The report says such a vote-swapping deal would have been in "violation of the anti-collusion rules".
The report says Cameron met FIFA vice-president Mong-Joon Chung (South Korea) in Prince William's suite at a Zurich hotel the night before the vote for the 2018 hosting rights in December 2010.
"The Prime Minister asked Mr Chung to vote for England's bid, and Mr Chung responded that he would if Mr (Geoff) Thompson (chairman of England's bid) voted for Korea (to host the 2022 tournament)," the report claims.
England officials in charge of organising the country's bid arranged jobs for the "adopted son" of FIFA vice-president Jack Warner at Aston Villa and Tottenham Hotspur (football clubs), and they were reportedly asked to engineer a meeting with the Queen for one FIFA official from South Africa. This official also raised the possibility of an honorary knighthood.
The report slams England's attempt to court Warner, who was also president of North, Central American and Caribbean football, alleging officials considered twinning his hometown in Trinidad and Tobago with an English village.
In 2009 the English Football Association also covered the costs of the Trinidad and Tobago Under-20 team when it stayed in Sheffield.
"England 2018's response shows an unfortunate willingness, time and again, to meet that expectation (of Mr Warner)," the report says.
England's hopes of hosting the 2018 World Cup were ended swiftly when its bid received only two votes, knocking it out of contention in the first round.

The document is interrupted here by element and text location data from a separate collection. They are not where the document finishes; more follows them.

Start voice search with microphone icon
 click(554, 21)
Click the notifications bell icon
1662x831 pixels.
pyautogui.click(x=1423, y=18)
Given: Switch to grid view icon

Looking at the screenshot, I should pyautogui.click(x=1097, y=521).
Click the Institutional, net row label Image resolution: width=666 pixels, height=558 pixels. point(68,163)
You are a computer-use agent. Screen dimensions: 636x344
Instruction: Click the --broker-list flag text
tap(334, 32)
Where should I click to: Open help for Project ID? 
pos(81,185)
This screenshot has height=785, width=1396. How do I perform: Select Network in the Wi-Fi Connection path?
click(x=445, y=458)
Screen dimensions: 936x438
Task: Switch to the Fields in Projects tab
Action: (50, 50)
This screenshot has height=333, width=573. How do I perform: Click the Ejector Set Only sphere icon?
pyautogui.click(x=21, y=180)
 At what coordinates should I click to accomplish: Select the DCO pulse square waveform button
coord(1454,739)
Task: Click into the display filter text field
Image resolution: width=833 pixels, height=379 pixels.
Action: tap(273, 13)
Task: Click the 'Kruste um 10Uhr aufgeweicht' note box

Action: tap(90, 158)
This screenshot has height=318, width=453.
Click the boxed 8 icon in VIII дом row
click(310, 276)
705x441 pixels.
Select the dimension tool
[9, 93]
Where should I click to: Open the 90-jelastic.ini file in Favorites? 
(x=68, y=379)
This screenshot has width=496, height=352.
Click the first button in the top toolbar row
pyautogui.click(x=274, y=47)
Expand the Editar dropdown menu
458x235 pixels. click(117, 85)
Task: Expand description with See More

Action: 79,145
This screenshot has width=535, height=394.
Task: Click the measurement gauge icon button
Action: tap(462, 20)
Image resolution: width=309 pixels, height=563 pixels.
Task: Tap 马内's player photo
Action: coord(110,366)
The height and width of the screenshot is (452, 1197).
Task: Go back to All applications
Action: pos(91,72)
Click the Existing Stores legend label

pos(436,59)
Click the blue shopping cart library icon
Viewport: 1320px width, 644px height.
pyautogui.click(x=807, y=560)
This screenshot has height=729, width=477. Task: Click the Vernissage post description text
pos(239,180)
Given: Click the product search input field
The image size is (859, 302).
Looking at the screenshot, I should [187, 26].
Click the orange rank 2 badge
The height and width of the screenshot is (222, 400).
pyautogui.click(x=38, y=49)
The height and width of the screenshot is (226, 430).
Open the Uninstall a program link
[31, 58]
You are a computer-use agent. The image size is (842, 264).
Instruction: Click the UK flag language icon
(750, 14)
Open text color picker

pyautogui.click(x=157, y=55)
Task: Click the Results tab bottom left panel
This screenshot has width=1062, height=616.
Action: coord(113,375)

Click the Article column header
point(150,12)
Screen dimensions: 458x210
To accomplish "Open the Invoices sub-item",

The report states there was "conduct by England 2018 that may not have met the standards set out in the FCE (FIFA code of ethics) or the bid rules.
"In many cases England 2018 accommodated or at least attempted to satisfy, the improper requests made by these Executive Committee members.
"While the bidding process itself, and the attitude of entitlement and expectation demonstrated by certain Executive Committee members in the exchanges discussed in detail above, place the bid team in a difficult position that fact does not excuse all of the conduct."
The first set of revelations from the so-called Garcia report painted a bleak picture of the background to the infamous 2010 vote that gave the 2018 World Cup to Russia and the 2022 World Cup to Qatar.
Garcia had resigned as head of FIFA's investigatory body in December 2014 in protest after FIFA released a 40-page sanitised summary of his report which he disowned, describing it as "incomplete and erroneous". The full report referred to an array of suspect financial dealings including the sum of $2 million allegedly sent by a consultant for Qatar, Sandro Rosell, to the 10-year-old daughter of a FIFA official.
Garcia's investigation also revealed that one former FIFA executive committee member thanked Qatar by mail for a transfer of several hundred thousand euros just after Qatar was awarded the 2022 tournament.
The report also documents that three executive members of FIFA were flown to Rio de Janeiro for a private party ahead of the vote to decide who would host the 2022 World Cup.